- **REQUIREMENTS**
Reproduce the entries from the first one through the line containing "pyautogui.click(x=758, y=234)", both ends included, with each request unchanged and every coordinate in the answers offset by 131.

- **INPUT ROWS**

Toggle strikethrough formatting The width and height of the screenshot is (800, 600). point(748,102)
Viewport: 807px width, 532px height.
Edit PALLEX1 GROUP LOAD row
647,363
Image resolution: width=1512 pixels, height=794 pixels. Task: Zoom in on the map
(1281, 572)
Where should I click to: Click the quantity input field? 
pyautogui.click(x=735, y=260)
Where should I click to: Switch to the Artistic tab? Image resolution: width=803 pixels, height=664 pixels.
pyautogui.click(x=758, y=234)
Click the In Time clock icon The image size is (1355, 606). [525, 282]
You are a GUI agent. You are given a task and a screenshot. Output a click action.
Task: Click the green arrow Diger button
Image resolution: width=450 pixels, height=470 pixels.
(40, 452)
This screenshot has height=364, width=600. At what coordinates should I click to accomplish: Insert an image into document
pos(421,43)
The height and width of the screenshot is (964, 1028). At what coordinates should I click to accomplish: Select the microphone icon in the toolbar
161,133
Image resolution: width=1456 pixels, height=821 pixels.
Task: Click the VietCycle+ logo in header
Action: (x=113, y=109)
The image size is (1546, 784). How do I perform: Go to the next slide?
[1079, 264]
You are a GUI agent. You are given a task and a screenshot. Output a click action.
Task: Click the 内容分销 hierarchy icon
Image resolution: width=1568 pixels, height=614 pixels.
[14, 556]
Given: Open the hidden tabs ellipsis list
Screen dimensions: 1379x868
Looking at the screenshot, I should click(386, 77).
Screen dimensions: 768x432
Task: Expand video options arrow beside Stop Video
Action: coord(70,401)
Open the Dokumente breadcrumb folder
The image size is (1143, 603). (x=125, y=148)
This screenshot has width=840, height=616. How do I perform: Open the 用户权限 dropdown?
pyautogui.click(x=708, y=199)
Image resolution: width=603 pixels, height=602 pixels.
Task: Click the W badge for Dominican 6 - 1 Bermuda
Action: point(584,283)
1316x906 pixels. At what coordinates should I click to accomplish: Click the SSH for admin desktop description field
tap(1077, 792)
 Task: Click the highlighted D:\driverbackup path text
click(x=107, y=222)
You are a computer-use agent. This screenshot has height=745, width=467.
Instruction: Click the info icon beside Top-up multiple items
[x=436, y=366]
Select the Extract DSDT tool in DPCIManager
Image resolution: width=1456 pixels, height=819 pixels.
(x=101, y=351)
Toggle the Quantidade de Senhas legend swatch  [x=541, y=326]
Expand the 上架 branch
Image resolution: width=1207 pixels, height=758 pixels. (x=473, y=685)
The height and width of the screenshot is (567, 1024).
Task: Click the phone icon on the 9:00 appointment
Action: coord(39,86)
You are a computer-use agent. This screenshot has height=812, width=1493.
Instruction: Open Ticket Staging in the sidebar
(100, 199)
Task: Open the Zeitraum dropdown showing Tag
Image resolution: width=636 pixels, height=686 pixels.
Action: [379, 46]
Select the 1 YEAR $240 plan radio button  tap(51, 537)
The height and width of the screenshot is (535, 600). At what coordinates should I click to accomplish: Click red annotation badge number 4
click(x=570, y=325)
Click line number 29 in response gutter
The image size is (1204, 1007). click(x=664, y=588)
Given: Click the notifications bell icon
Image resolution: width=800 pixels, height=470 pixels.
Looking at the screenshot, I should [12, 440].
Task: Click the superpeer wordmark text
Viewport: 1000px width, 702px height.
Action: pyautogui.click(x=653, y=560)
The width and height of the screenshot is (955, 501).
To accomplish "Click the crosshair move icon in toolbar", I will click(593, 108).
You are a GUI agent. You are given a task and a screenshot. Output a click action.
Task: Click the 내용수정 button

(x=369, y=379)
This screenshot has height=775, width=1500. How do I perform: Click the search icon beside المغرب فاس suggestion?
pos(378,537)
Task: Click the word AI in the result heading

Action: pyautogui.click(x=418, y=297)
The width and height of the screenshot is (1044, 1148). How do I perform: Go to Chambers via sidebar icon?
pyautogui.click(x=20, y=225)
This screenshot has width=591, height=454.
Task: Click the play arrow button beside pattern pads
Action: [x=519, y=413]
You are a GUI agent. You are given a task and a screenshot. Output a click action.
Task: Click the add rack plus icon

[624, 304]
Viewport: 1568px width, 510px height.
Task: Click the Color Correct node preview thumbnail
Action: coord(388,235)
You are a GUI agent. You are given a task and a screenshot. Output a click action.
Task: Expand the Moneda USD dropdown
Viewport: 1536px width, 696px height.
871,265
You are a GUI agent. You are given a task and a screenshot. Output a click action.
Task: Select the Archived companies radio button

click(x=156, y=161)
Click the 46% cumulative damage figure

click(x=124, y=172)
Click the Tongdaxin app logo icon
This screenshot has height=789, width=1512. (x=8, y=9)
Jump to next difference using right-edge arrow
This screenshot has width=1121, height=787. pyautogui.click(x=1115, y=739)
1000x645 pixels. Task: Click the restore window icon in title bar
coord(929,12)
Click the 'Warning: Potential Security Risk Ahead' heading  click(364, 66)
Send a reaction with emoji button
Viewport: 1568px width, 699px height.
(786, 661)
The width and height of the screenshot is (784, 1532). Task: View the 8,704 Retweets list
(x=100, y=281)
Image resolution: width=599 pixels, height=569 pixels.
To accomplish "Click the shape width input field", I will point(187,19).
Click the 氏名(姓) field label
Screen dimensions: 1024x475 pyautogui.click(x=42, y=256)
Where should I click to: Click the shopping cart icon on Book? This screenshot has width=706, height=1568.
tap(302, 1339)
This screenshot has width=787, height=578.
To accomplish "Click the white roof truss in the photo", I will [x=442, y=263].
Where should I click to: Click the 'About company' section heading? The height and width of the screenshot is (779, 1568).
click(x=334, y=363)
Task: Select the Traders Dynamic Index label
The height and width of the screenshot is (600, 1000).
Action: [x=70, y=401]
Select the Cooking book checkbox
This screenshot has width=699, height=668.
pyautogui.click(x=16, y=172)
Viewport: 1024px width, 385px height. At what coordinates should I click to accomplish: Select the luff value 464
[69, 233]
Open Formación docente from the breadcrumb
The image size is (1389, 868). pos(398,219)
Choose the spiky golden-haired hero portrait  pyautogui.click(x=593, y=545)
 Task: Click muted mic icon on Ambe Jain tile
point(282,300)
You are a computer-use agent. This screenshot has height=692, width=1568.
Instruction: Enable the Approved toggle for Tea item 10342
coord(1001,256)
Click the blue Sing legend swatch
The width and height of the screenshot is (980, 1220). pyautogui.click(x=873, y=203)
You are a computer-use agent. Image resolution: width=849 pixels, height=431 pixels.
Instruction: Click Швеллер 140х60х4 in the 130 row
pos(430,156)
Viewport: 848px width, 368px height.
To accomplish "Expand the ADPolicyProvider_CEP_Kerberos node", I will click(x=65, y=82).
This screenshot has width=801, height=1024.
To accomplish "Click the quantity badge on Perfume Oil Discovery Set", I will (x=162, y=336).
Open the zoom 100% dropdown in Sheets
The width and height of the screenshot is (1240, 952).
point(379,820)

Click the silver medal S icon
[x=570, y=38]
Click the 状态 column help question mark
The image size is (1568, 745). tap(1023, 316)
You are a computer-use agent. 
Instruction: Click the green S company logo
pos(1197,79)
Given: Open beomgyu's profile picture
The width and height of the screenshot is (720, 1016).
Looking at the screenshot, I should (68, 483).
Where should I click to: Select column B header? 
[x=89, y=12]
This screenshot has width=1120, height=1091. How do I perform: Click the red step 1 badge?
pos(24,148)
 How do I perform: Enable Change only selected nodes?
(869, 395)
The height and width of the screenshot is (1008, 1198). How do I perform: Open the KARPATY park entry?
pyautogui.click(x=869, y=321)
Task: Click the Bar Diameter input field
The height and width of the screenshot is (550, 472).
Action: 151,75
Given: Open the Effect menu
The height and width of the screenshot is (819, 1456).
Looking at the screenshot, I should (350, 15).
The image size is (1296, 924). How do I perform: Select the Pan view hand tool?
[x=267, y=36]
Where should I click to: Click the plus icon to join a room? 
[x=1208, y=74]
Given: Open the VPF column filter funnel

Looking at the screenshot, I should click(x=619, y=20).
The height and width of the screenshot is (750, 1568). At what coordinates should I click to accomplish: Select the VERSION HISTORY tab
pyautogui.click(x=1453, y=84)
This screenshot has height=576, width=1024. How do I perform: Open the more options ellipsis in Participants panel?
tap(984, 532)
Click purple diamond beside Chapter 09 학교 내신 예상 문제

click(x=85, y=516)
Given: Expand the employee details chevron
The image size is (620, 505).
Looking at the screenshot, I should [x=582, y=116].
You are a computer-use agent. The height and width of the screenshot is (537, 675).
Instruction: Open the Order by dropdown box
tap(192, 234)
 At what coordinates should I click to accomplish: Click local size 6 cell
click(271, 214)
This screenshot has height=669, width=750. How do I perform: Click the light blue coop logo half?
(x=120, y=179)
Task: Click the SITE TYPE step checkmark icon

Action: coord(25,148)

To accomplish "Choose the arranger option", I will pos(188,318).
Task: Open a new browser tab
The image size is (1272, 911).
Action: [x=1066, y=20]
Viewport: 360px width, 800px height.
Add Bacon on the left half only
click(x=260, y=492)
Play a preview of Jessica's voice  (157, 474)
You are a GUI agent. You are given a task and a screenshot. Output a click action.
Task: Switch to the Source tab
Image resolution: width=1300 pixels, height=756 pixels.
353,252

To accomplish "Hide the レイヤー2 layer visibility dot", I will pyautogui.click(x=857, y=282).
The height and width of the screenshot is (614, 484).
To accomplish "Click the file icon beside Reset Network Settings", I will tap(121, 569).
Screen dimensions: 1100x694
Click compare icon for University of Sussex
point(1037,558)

- **RESULT FOR THIS TASK**
Toggle strikethrough formatting The width and height of the screenshot is (800, 600). point(879,233)
Viewport: 807px width, 532px height.
Edit PALLEX1 GROUP LOAD row
778,494
Image resolution: width=1512 pixels, height=794 pixels. Task: Zoom in on the map
(1412, 703)
Where should I click to: Click the quantity input field? 
pyautogui.click(x=866, y=391)
Where should I click to: Switch to the Artistic tab? Image resolution: width=803 pixels, height=664 pixels.
pyautogui.click(x=889, y=365)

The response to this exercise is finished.